**What is needed**
With the pictures left out, retype exactly the lines below starting at the line that contains "This screenshot has" and ending at the line that contains "Task: Click the 郵便番号 postal code field".

**Data entries**
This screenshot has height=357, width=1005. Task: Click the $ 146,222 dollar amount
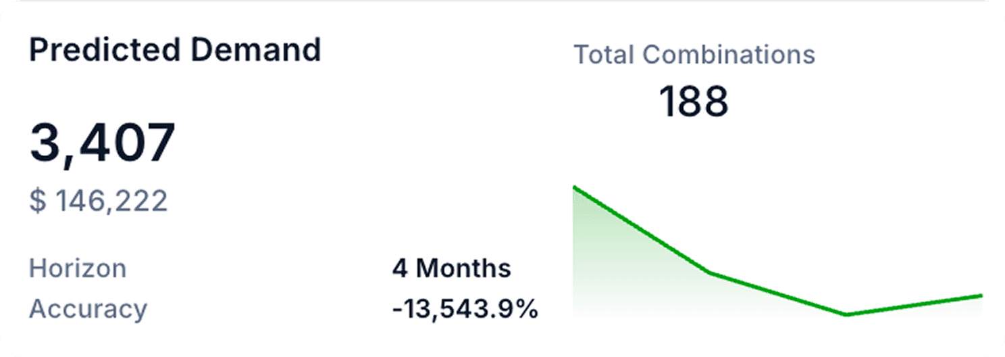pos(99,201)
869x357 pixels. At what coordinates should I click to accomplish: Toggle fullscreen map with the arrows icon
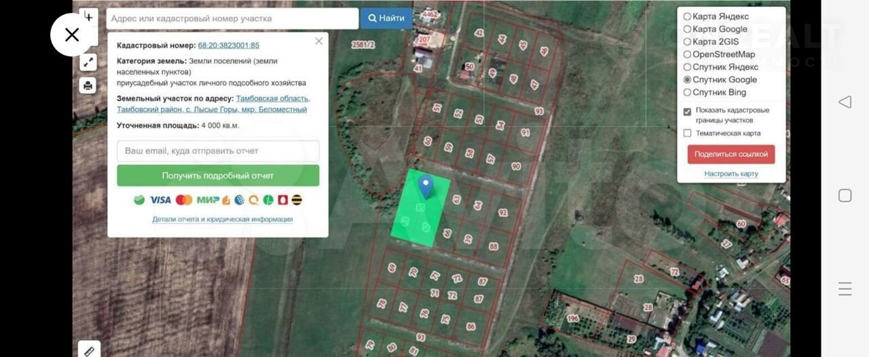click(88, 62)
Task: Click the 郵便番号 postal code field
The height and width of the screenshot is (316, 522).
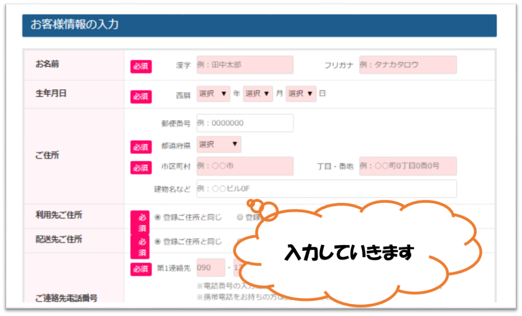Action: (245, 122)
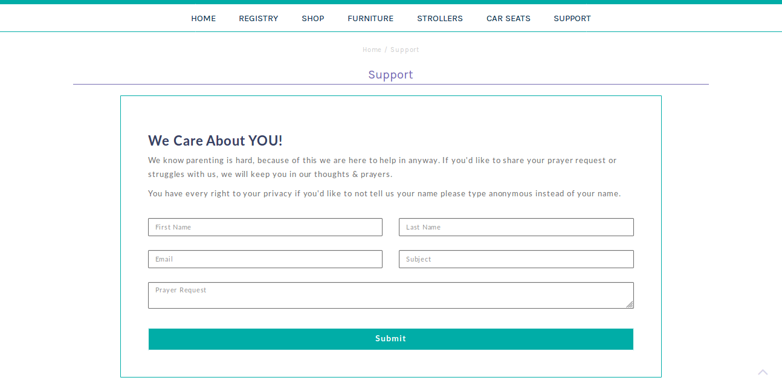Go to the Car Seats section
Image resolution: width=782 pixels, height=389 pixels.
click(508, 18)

==

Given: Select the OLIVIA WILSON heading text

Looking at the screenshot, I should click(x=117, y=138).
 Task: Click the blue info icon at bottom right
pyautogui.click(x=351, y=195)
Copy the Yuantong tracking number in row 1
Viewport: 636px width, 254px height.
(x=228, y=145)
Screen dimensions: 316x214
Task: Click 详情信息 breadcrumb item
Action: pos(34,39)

---

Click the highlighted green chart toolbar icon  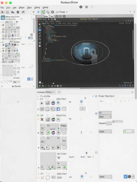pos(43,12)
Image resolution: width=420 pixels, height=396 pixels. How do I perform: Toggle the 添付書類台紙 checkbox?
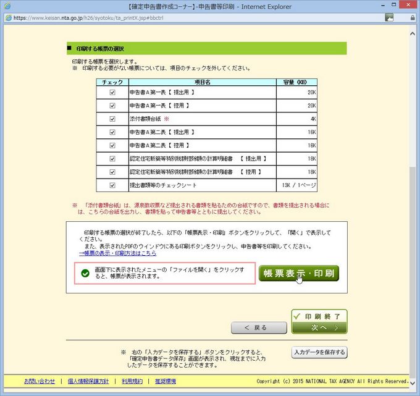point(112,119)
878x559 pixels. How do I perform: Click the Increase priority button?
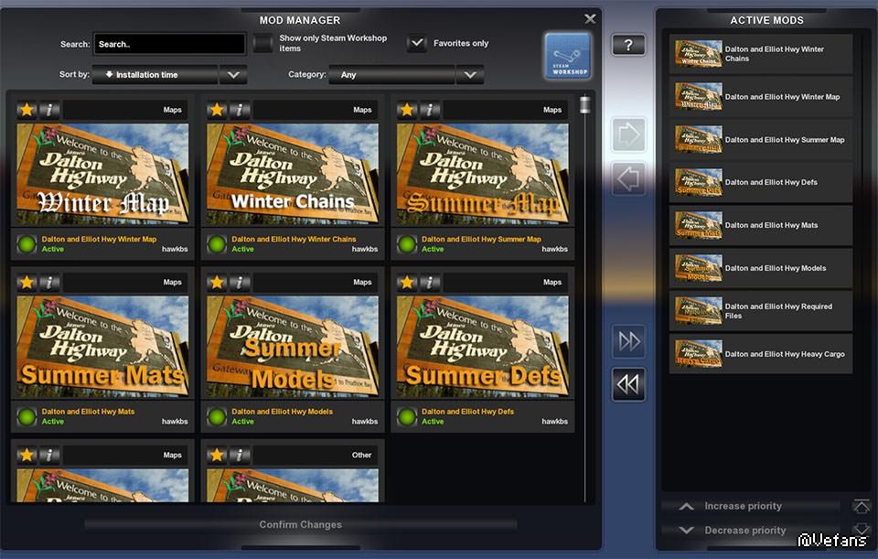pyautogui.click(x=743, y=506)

**Solution to the problem**
This screenshot has height=357, width=1005. Task: Click the $ 146,222 dollar amount
pos(99,201)
869x357 pixels. At what coordinates should I click to accomplish: Toggle fullscreen map with the arrows icon
click(88, 62)
Task: Click the 郵便番号 postal code field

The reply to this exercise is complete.